_Given exercise_
Output the entries below as a numbered list, from the line with "Click the Twitter for Android source link" up to and including the line with "should pyautogui.click(x=337, y=406).". Leave out any blank lines.

##### Records

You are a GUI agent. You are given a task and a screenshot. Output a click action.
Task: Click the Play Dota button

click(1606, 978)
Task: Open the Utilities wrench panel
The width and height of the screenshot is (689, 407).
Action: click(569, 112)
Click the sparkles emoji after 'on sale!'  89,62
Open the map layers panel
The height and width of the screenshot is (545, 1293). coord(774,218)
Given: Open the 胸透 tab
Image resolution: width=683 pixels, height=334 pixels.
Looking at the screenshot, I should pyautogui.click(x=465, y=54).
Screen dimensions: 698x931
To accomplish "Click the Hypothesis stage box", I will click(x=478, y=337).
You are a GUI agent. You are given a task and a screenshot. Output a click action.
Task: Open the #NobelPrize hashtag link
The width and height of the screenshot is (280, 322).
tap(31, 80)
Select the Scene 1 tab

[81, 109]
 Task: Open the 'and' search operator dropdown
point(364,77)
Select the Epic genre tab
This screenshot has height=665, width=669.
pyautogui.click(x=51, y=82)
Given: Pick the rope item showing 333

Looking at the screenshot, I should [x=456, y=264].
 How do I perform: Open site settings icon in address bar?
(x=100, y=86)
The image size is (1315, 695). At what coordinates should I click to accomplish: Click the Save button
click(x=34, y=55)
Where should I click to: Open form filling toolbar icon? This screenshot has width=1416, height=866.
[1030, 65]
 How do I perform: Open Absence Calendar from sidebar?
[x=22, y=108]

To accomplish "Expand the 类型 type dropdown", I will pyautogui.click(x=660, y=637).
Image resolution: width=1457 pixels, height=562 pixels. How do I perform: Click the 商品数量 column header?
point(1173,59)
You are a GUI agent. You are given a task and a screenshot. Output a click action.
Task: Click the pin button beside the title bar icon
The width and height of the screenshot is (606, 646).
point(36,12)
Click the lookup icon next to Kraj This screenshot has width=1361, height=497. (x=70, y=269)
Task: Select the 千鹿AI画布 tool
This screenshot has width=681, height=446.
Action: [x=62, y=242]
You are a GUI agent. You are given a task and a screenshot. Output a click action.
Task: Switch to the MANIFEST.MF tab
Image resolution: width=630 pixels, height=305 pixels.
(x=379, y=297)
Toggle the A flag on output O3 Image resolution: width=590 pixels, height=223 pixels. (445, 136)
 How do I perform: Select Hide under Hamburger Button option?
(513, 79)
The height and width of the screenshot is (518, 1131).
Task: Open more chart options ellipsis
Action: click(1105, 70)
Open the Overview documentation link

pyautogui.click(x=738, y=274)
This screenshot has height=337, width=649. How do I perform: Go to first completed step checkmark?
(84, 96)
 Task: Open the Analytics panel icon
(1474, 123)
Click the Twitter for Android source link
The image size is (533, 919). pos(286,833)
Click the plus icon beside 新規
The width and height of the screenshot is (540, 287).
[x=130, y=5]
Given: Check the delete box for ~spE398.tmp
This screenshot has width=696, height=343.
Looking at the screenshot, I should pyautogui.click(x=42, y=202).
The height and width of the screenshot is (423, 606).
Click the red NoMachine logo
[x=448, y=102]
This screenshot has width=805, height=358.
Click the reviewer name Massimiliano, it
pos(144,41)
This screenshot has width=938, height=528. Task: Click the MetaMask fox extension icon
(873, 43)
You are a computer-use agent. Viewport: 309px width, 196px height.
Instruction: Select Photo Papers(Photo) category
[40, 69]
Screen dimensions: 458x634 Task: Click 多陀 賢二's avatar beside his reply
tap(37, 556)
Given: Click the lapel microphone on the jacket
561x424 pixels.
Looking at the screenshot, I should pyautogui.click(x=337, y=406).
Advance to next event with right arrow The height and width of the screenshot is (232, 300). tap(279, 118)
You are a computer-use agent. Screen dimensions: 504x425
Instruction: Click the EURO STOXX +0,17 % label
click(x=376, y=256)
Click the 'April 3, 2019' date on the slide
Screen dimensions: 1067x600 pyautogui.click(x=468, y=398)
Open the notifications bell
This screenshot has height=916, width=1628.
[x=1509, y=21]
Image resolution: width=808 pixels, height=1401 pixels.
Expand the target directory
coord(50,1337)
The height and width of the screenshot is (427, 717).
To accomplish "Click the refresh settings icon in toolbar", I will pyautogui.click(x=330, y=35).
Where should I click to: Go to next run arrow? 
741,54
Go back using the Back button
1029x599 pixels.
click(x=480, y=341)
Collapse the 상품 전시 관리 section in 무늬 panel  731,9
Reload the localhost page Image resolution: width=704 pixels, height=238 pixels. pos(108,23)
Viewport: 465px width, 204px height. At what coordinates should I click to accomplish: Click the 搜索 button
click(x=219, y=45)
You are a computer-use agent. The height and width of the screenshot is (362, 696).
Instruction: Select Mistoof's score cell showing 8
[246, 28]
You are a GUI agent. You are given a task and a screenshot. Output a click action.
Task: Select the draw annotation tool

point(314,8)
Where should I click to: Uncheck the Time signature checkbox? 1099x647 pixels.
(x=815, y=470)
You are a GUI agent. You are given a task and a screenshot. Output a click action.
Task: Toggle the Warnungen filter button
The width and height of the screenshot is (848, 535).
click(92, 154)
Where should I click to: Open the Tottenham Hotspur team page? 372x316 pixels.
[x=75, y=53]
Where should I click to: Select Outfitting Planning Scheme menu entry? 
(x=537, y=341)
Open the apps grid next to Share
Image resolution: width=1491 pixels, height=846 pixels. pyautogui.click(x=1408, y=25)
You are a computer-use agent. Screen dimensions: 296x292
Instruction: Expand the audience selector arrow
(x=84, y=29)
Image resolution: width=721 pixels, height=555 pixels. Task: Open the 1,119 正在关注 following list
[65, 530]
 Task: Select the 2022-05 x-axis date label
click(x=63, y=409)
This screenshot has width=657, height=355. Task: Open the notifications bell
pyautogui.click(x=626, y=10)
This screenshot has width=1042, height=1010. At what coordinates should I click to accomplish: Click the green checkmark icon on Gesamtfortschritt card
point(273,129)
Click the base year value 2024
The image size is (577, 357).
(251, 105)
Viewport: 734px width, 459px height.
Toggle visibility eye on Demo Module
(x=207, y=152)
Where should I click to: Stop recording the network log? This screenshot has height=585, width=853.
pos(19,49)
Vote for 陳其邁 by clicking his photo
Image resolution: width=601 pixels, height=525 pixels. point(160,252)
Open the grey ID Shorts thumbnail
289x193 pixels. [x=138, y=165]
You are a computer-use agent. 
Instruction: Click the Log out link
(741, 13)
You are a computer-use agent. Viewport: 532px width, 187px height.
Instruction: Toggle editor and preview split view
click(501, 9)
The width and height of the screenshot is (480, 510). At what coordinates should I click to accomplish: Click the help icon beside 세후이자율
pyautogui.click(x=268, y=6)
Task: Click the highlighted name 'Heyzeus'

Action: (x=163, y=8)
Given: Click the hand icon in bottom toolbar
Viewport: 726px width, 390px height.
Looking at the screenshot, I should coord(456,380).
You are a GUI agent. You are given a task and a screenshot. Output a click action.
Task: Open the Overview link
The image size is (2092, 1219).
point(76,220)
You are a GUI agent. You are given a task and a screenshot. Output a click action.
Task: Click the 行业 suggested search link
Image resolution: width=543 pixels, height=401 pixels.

##########

_Result below_
1. Click the Twitter for Android source link
2. The image size is (533, 919). pos(286,833)
3. Click the plus icon beside 新規
4. The width and height of the screenshot is (540, 287).
5. [x=130, y=5]
6. Given: Check the delete box for ~spE398.tmp
7. This screenshot has width=696, height=343.
8. Looking at the screenshot, I should pyautogui.click(x=42, y=202).
9. The height and width of the screenshot is (423, 606).
10. Click the red NoMachine logo
11. [x=448, y=102]
12. This screenshot has width=805, height=358.
13. Click the reviewer name Massimiliano, it
14. pos(144,41)
15. This screenshot has width=938, height=528. Task: Click the MetaMask fox extension icon
16. (873, 43)
17. You are a computer-use agent. Viewport: 309px width, 196px height.
18. Instruction: Select Photo Papers(Photo) category
19. [40, 69]
20. Screen dimensions: 458x634 Task: Click 多陀 賢二's avatar beside his reply
21. tap(37, 556)
22. Given: Click the lapel microphone on the jacket
23. 561x424 pixels.
24. Looking at the screenshot, I should pyautogui.click(x=337, y=406).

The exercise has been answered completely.